= KTV Television =

Television station in Zrenjanin, Serbia

KTV Television (КТВ телевизија), also known as KTV Zrenjanin, is a privately owned Serbian television station based in the city of Zrenjanin in the province of Vojvodina.

==History==
KTV Television was founded by the husband and wife team of Saša and Danica Radić in 1993. During the rule of Slobodan Milošević's administration in the 1990s, the station was known for providing a forum for both government and opposition voices and for expanding beyond merely local programming.

Beginning in 2016, the Serbian government made efforts to buy and take over the station. These were ultimately unsuccessful. After Danica Radić's death in November 2021, ownership of the station passed to her son, Danijel Radić.

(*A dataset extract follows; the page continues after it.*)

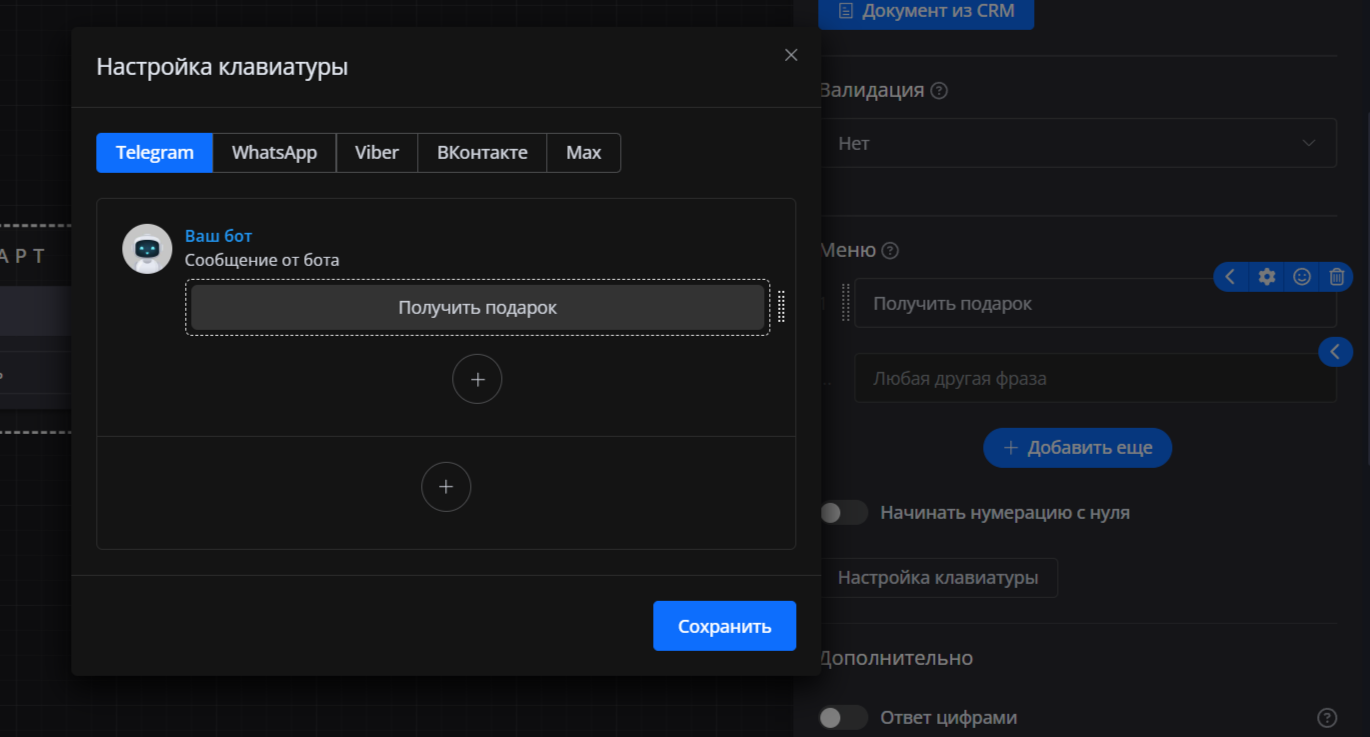Click the Добавить еще button
The image size is (1370, 737).
coord(1077,448)
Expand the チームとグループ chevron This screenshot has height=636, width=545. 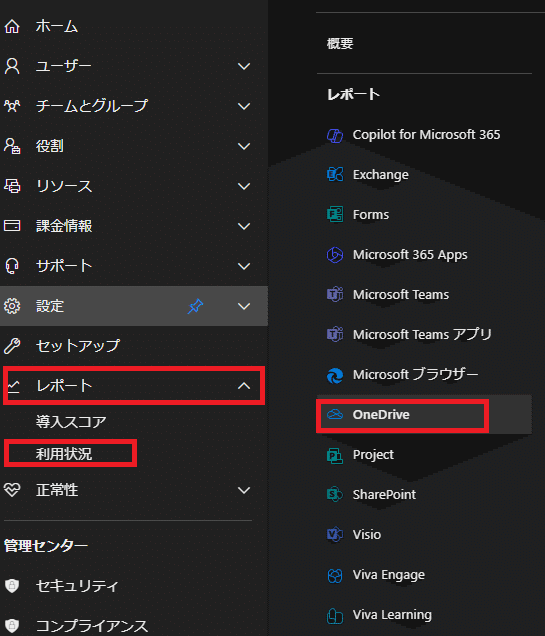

The station has often had a fraught relationship with Serbian president Aleksandar Vučić and the country's administration led by the Serbian Progressive Party (SNS). In July 2024, Serbia's minister of information and telecommunications Dejan Ristić accused a KTV journalist of calling for "the public lynching of the son of the Serbian president." The station responded that Ristić's statement was "shameful" and a "complete falsehood," and that it represented an attack on Serbia's independent media. Ristić's ministry later initiated proceedings against KTV, a move that was criticized as overstepping its powers and infringing on the work of the Regulatory Body for Electronic Media (REM).

One of KTV Television's most prominent journalists as of 2025 is Nemanja Šarović, a former Serbian Radical Party (SRS) parliamentarian who is now the leader of the Love, Faith, Hope (LJVN) political movement. Šarović, a longtime opponent of Vučić and the SNS government, has received attention for his coverage of Serbia's ongoing anti-corruption protests.